Quartz flexure accelerometers stand at the forefront of precision sensing technology, renowned for their exceptional accuracy, stability, and reliability. These qualities render them indispensable across a multitude of industries, where precise acceleration measurements are not just desired but paramount. From the rigorous demands of aerospace to the dynamic environments of automotive engineering, and from seismic monitoring to the intricacies of industrial automation, quartz flexure accelerometers serve as vital instruments for data acquisition, analysis, and safety assurance.

 

The pivotal role of these accelerometers underscores the necessity for thorough testing methods to validate their performance and ensure their efficacy in real-world applications. In this article, we embark on an in-depth exploration of the testing procedures and criteria essential for the comprehensive evaluation of quartz flexure accelerometers.

1.Testing Procedures for Quartz Flexure Accelerometers

(1) Place the quartz flexure accelerometer horizontally on the experimental platform in the stationary state of the vibration table, connect it to the power supply, and connect the output terminal to an oscilloscope. Record the output signal on the oscilloscope and observe its amplitude characteristics. This represents the output signal of the quartz flexure accelerometer without vibration.

 

(2) Keep the accelerometer in its original position, select the vertical fixed-frequency mode for the vibration table, set the frequency to 30Hz, and the intensity to 20%. Record the output signal on the oscilloscope again.

 

(3) Increase the frequency while maintaining a constant intensity of 20% in the vertical fixed-frequency mode of the vibration table. Record and observe the changes in the output signal of the accelerometer at frequencies of 30Hz, 35Hz, 40Hz, 45Hz, and 50Hz.

 

(4) Under the vertical fixed-frequency mode of the vibration table with a constant frequency of 40Hz, increase the intensity and record the changes in the output signal of the accelerometer. Record the output signal at intensities of 5%, 15%, 25%, and 35%.

Fig.1 High Performance Quartz Accelerometer

Fig.1 ER-QA-03A High Performance Quartz Accelerometer

(5) Change the vibration mode, set horizontal fixed frequency, and longitudinal fixed frequency modes, repeating steps (2), (3), and (4) to record the second and third sets of data.

 

(6) Perform spectrum analysis on the output signals of the accelerometer under three different conditions of changing frequency, intensity, and vibration mode to study the vibration characteristics of the quartz flexure accelerometer.

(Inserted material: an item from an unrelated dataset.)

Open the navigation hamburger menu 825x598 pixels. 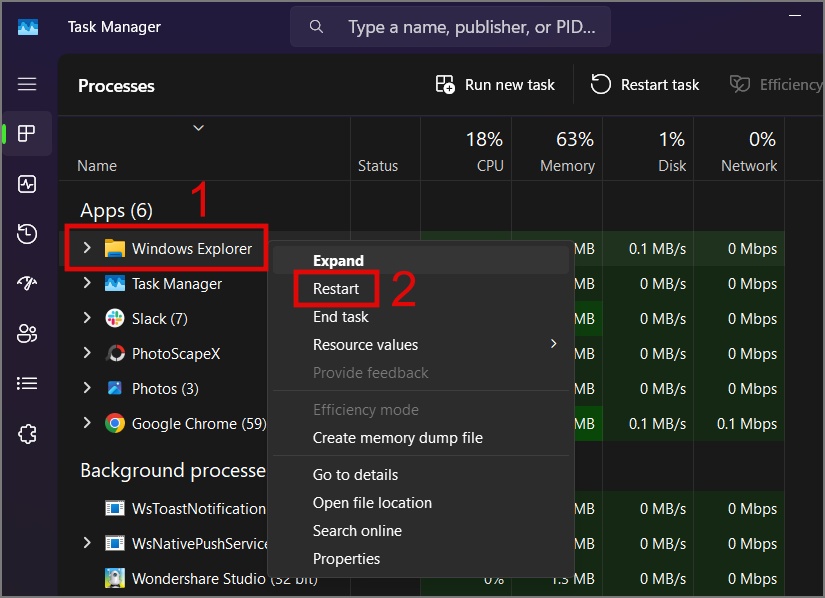27,82
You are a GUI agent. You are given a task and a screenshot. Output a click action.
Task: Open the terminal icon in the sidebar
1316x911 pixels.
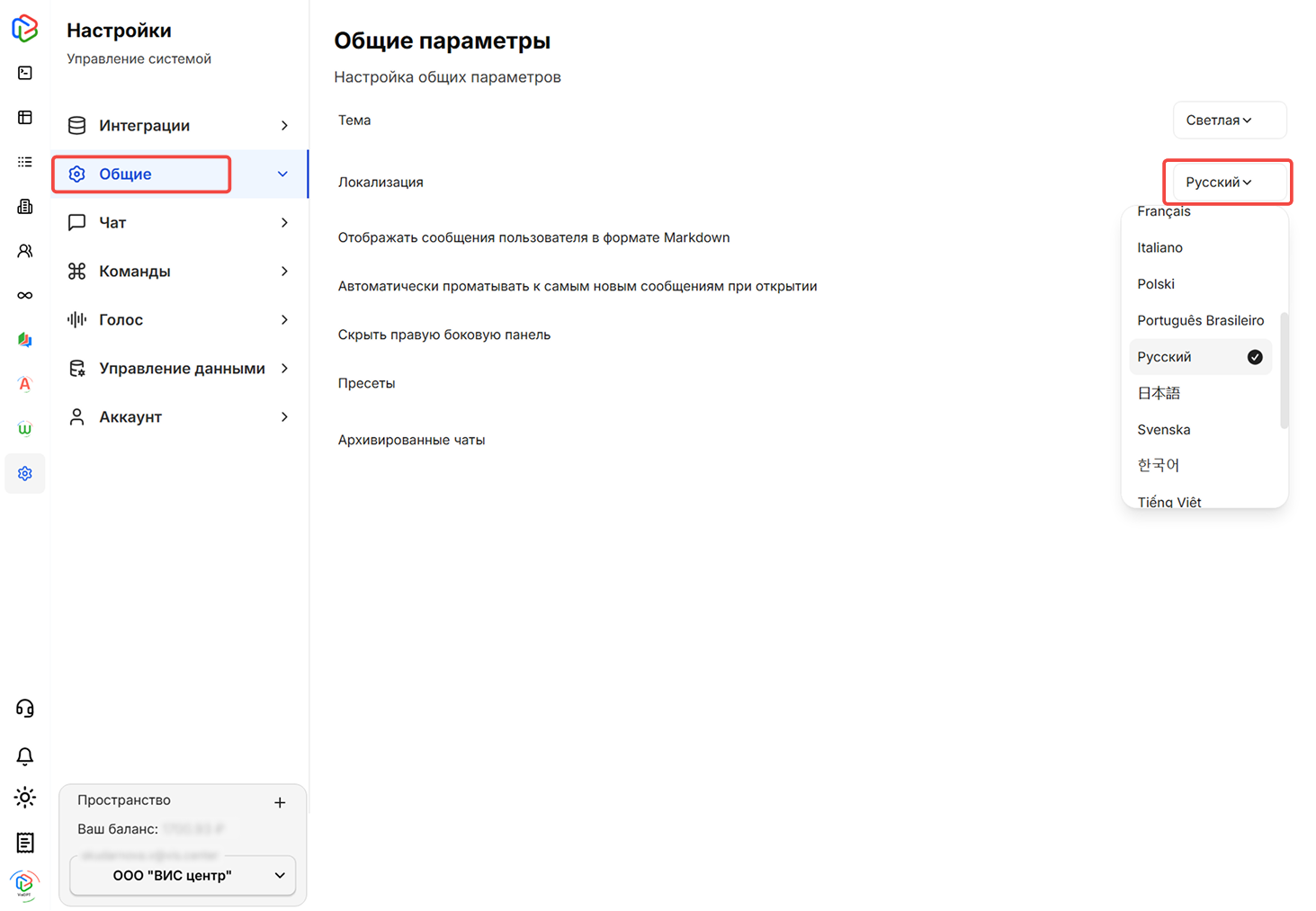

2.Testing Criteria and Standards

The performance and accuracy of quartz accelerometers directly affect the accuracy and reliability of test results, necessitating rigorous testing. Below are some common testing criteria and standards:

 

(1) Acceleration Response: It refers to the sensitivity of the quartz accelerometer to changes in acceleration, usually tested using a step function signal. The stability and accuracy of the test system should be noted, and appropriate acceleration ranges and sampling rates should be selected based on test requirements.

 

(2) Second Harmonic Distortion: It refers to the ratio of the amplitude of the second harmonic signal to the fundamental signal in the acceleration signal, usually expressed as a percentage. The second harmonic distortion of quartz accelerometers should be less than 5% to ensure the accuracy of test results.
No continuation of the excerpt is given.